News Release

Hybrid operating room for advanced non-small cell lung cancer such as T4-NSCLC

The new frontiers of hybrid operating room (HOR) in thoracic surgery

Peer-Reviewed Publication

National Center for Respiratory Medicine

Key findings

• The use of the hybrid operating room (HOR) could also be extended to selected cases of advanced non-small cell lung cancer (NSCLC) such as T4-NSCLC that invades the thoracic aorta (T4invAo) that require surgery.

What is known and what is new?

• Thoracic aortic endograft is one of the possible safe surgical options in selected patients with T4invAo NSCLC and is usually performed in two sequential stages.

• The use of an HOR allows for more precise tumor localization and endograft placement and allows for the entire procedure to be performed in a single step.

What is the implication, and what should change now?

• Thoracic surgeons are encouraged to use the HOR in selected cases and to actively collaborate with vascular surgeons in the planning of the endovascular procedure.

The management of non-small cell lung cancer (NSCLC) has recently evolved and is highly dependent on its staging, molecular characteristics, and patient condition. The preoperative stage of NSCLC remains the primary factor in determining treatment and overall prognosis.

Thoracic surgery has made enormous progress in the last decade thanks to minimally invasive procedures, intra-operative imaging, artificial intelligence (AI), and technological evolution, moving towards precision surgery.

In this new scenario, this study evaluates the potential resectability of NSCLC invading the thoracic aorta (T4invAo) and proposes radical surgery in selected patients. The authors proposed approach requires access to a hybrid operating room (HOR) equipped with a C-arm robotic system, an integrated operating table, and the collaboration of vascular surgeons.

Preoperatively, angio-CT images are uploaded to the HOR’s workstation, enabling a chest 3D reconstruction. The key landmarks [left subclavian artery (LSA) and celiac trunk] are manually marked to anticipate where the endovascular prosthesis should land. The tumor mass should be marked, enabling the surgeon to recognize the right landing zone intraoperatively and leave the correct disease-free proximal and distal margin to achieve oncological radicality.

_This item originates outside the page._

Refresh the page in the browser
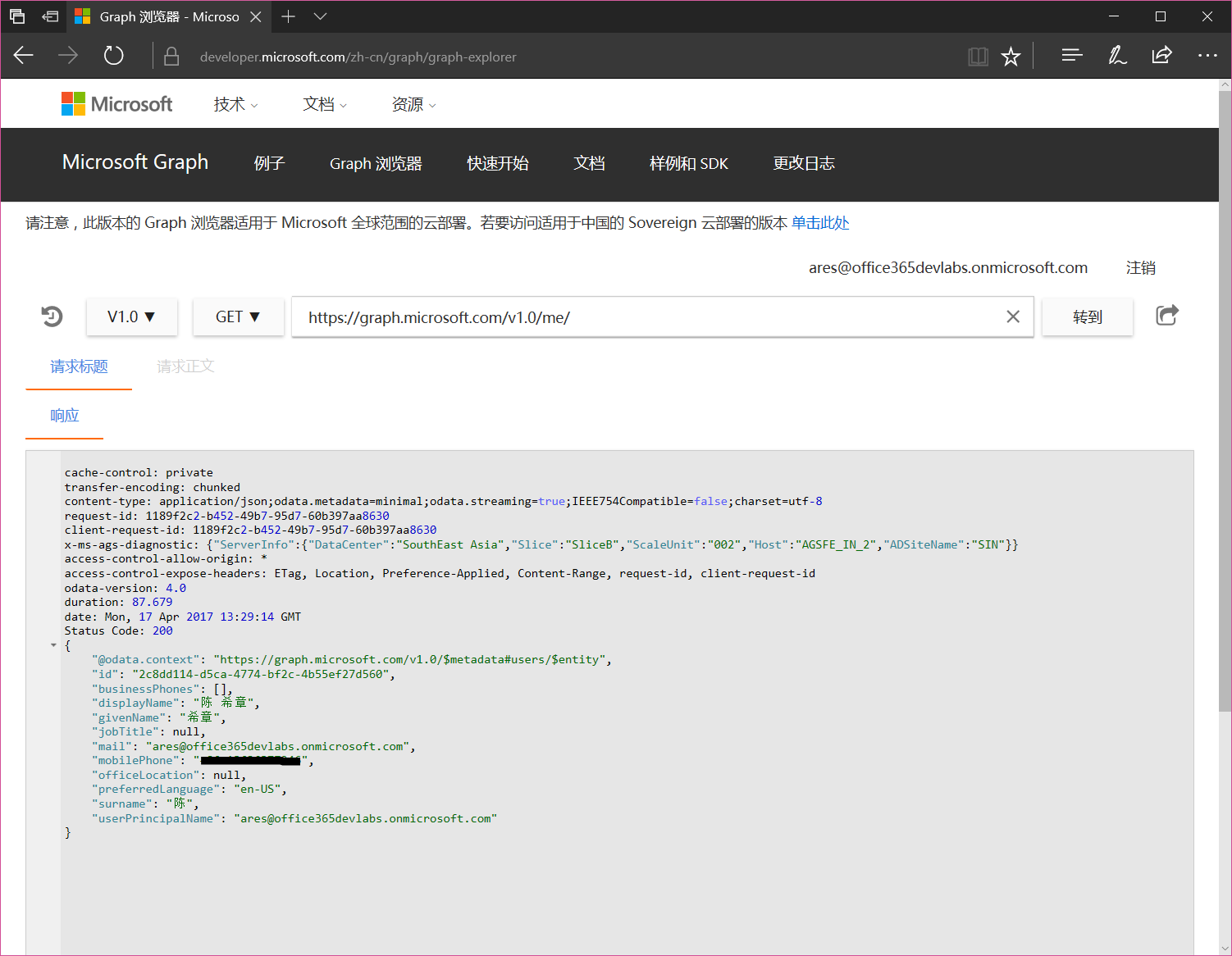This screenshot has height=956, width=1232. (x=113, y=56)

During preoperative planning, it is mandatory to combine endovascular and oncological concepts. This will determine the actual proximal and distal landing zones and identify the correct minimum aortic coverage area for the endoprosthesis.

The use of the HOR should also be extended to selected cases of advanced NSCLC, such as T4invAo, that require surgery, allowing for more precise positioning of the thoracic endoprosthesis and the best technical strategy in a “one-stop” procedure.